When does the statute of limitations clock start running in a False Claims Act (FCA) case when the government declines to intervene in a whistleblower case? That is the question the Supreme Court will consider when it takes up Cochise Consultancy, Inc. v. United States.
The National Whistleblower Center filed an amicus curiae brief in the case this week.
At issue: Must an FCA plaintiff rely on the statute of limitations in a suit in which the United States declines to intervene? If so, does the three-year limitations period begins to run from the date of the whistleblower’s knowledge of the alleged false claim, or from the date of the government official’s knowledge of the alleged false claim?
The brief, written by NWC board chair Stephen M. Kohn, notes that his organization takes the position that the “merits of a claim often bear no relation to the duration of a case.”

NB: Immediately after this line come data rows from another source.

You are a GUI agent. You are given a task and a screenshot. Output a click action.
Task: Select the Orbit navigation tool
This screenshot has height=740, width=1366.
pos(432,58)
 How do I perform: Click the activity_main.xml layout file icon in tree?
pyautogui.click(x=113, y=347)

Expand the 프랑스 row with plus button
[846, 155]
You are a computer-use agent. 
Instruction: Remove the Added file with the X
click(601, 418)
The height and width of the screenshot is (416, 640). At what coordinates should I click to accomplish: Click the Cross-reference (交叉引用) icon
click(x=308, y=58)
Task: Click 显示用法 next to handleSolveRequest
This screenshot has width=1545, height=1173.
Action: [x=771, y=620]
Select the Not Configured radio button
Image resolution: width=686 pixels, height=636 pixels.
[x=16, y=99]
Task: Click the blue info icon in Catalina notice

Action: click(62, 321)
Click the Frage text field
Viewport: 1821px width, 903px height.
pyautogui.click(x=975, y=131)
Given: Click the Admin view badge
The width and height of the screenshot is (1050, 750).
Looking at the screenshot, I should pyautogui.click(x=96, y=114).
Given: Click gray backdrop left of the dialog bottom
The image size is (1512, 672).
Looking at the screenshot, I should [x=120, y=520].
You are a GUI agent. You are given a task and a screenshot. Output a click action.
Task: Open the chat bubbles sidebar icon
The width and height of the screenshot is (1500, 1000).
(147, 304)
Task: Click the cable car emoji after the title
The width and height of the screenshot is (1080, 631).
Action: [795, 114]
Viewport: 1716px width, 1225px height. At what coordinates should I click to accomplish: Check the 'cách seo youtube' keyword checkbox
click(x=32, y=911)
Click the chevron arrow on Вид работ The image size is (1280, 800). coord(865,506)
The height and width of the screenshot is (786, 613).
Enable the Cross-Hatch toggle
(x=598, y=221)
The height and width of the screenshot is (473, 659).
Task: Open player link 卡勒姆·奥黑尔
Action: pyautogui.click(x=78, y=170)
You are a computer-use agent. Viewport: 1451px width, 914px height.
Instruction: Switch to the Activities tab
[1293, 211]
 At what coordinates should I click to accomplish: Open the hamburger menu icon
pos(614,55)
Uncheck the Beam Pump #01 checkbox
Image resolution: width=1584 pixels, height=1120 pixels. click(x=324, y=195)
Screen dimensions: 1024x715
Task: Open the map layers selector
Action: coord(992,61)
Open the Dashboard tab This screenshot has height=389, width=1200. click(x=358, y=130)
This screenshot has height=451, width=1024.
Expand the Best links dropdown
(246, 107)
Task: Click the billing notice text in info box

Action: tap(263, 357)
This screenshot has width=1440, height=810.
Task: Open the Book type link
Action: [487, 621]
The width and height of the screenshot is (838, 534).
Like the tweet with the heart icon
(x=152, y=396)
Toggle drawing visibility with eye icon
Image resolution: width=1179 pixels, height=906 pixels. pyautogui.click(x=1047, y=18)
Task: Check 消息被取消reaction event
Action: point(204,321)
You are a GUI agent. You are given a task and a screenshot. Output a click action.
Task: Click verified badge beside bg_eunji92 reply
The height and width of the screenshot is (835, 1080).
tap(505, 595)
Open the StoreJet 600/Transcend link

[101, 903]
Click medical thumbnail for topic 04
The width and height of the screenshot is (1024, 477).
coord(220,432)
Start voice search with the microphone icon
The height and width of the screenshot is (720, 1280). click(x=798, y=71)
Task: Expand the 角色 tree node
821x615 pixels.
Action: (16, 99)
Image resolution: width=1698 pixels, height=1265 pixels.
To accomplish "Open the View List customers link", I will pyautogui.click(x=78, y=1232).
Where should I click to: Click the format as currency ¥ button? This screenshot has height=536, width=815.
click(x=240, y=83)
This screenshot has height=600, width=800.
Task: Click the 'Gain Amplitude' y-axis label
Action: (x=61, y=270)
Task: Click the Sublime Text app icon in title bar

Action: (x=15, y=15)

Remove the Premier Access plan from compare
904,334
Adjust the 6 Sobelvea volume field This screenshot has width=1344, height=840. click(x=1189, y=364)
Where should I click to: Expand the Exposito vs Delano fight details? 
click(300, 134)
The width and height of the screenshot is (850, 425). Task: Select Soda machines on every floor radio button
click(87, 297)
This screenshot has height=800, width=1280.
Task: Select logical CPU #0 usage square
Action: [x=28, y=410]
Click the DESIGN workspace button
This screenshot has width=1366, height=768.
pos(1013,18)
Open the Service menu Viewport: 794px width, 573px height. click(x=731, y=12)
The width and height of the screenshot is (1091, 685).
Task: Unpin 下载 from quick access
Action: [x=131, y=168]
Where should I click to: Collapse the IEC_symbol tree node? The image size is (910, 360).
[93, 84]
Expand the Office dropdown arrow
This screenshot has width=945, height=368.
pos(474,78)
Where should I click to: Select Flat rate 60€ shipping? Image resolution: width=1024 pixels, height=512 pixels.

He cites a March 2018, $66 million settlement with a Japanese manufacturer charged with using false data to market defective bulletproof vests. In that case, Aaron Westrick shared vital information with the government.” His qui tam case was filed in 2004, and a final settlement was not reached until last year — 14 years later.
“However, the merits of the case and its contributions to public health and safety are unquestionable,” according to the brief.
Kohn argues the statute of limitations in the FCA is clearly set forth in the law. It would be inappropriate for the Court to weigh in on the issue given the plain language of the statute and the clear expressions of Congressional intent regarding a broad interpretation of the law.”
In addition, Congress has shown strong support for the law, he writes.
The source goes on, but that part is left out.